How ‘Drive To Survive’ Forced ESPN To Pay 16 Times More For Formula 1 Broadcasting Rights
In 2021, Formula 1 became the fastest growing sports league in the world.
Despite facing stiff competition from Amazon and Comcast, ESPN has managed to retain the broadcasting rights for Formula 1, after agreeing to pay around $90 million per year till 2025. Formula 1, owned by Liberty Media, was aiming to cross $100 million from broadcasting rights alone, but they have ample reasons to be content with the current deal.
ESPN will broadcast a majority of their races on their linear television channel, while some will be available exclusively to their streaming platforms. Comcast too matched ESPN’s bid, and they were planning to stream the race on NBC and their OTT platform Peacock.
As per a report in Sports Business Journal, Amazon’s $100 million bid was rejected by the F1, while Netflix’s proposed amount was far short of the winning bid. Moreover, F1 doesn’t want to put all the races on streaming platforms alone.
According to the present contract, signed in 2019, ESPN was paying just $5 million per year. But they will now have to pay between $75-$90 million annually for the next three years.

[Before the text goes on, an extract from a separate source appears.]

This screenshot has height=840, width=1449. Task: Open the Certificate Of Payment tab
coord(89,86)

The pandemic hasn’t had much effect on motorsports. Since F1 races are not contact sports, it was resumed way before other sports. Moreover, the sports recorded a viewership of 1.9 billion in 2019, and their new fanbase has shot up to 73 million in the last two years.

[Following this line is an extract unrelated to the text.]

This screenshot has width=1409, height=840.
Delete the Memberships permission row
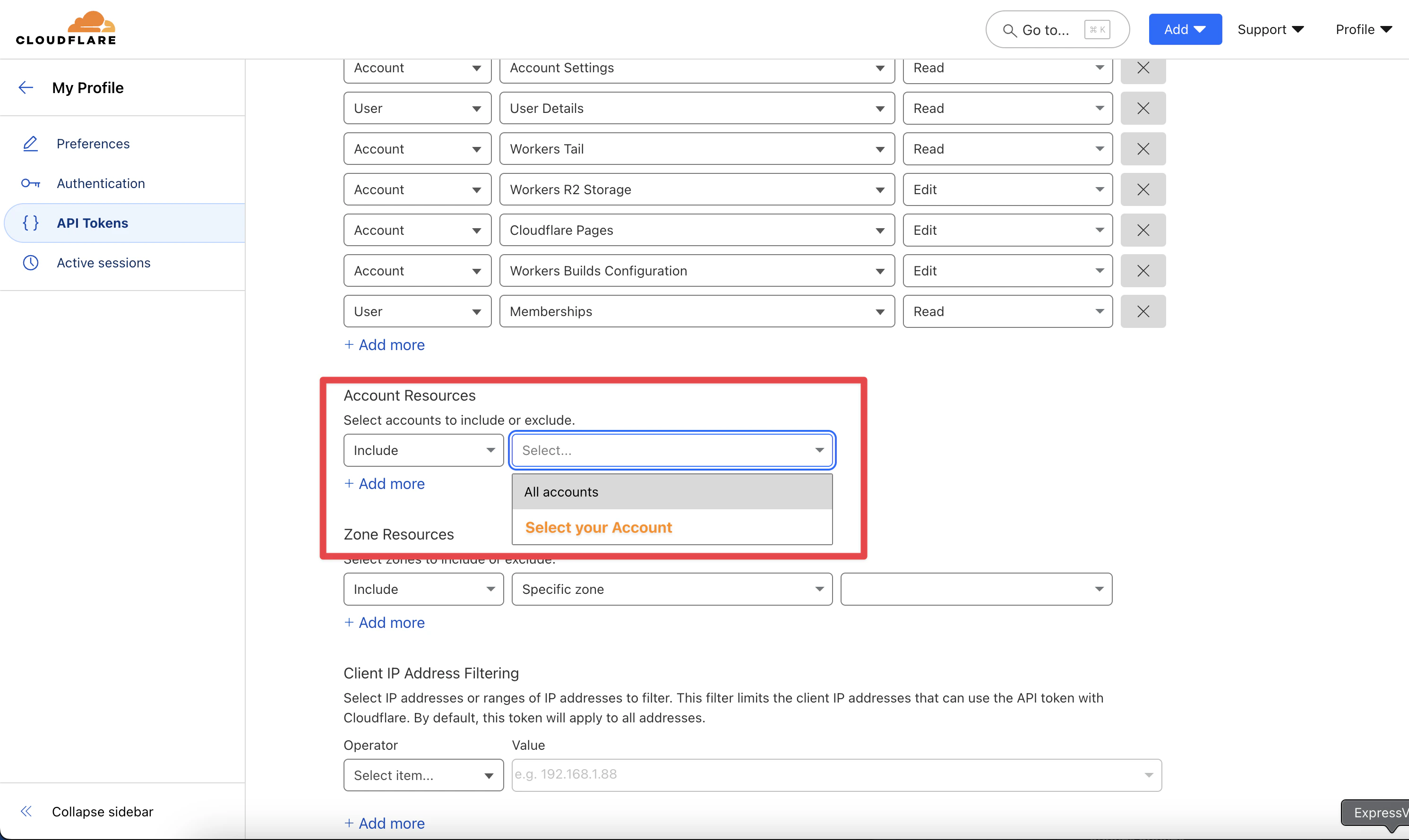click(1143, 311)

In 2021, Formula 1 became the fastest growing sports league in the world. As per their official figure, released in February 2022, their engagement rate on social media is second to none.
“In 2021, followers (across Facebook, Twitter, Instagram, YouTube, TikTok, Snapchat, Twitch and Chinese social platforms) were up 40% to 49.1m, video views up 50% to 7bn and total engagement up 74% to 1.5bn,” read the report.

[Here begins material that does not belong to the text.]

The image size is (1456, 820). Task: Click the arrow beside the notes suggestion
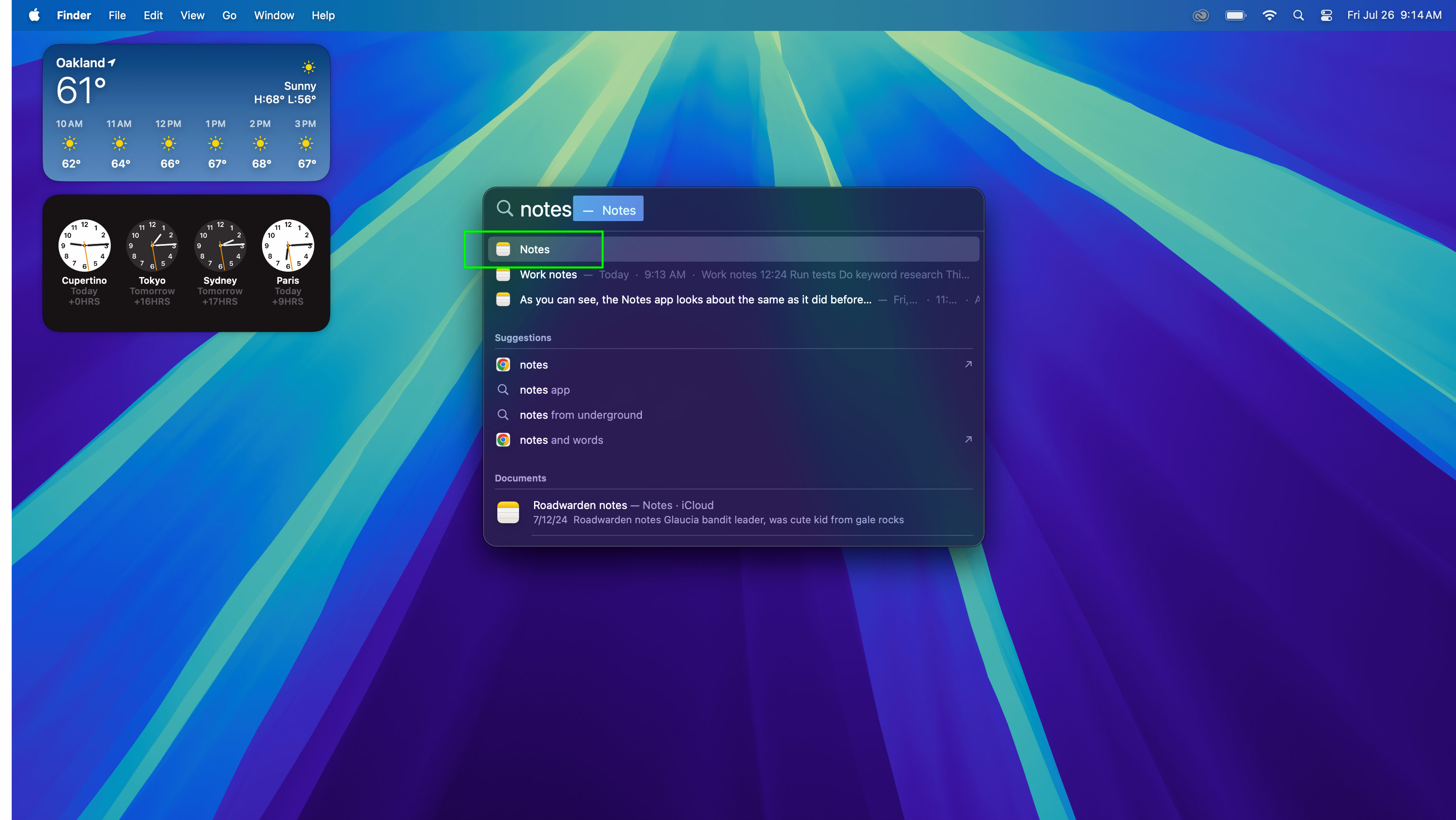click(967, 364)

Tom McCormack, head of rights holders at Nielsen Sports, says, “Formula One continues to benefit from its strategy of expanding its content offering – through additional peripheral and story-telling programming – which appeals to that 16 to 35-year-old market.”
Additionally, Netflix docu-series, titled Formula 1: Drive to Survive, has been a massive hit in the US, and is considered one of the major factors why the broadcasting rights grew multiple folds in the last three years. Launched in 2018, the series soon burst into the top ten in over 50 different countries.
“By embracing these platforms – as well as OTT services such as Netflix, with its Drive to Survive series – Formula One is now well-poised to convert newcomers to the sport to long-term fans and generate unprecedented interest levels,” added McCormack.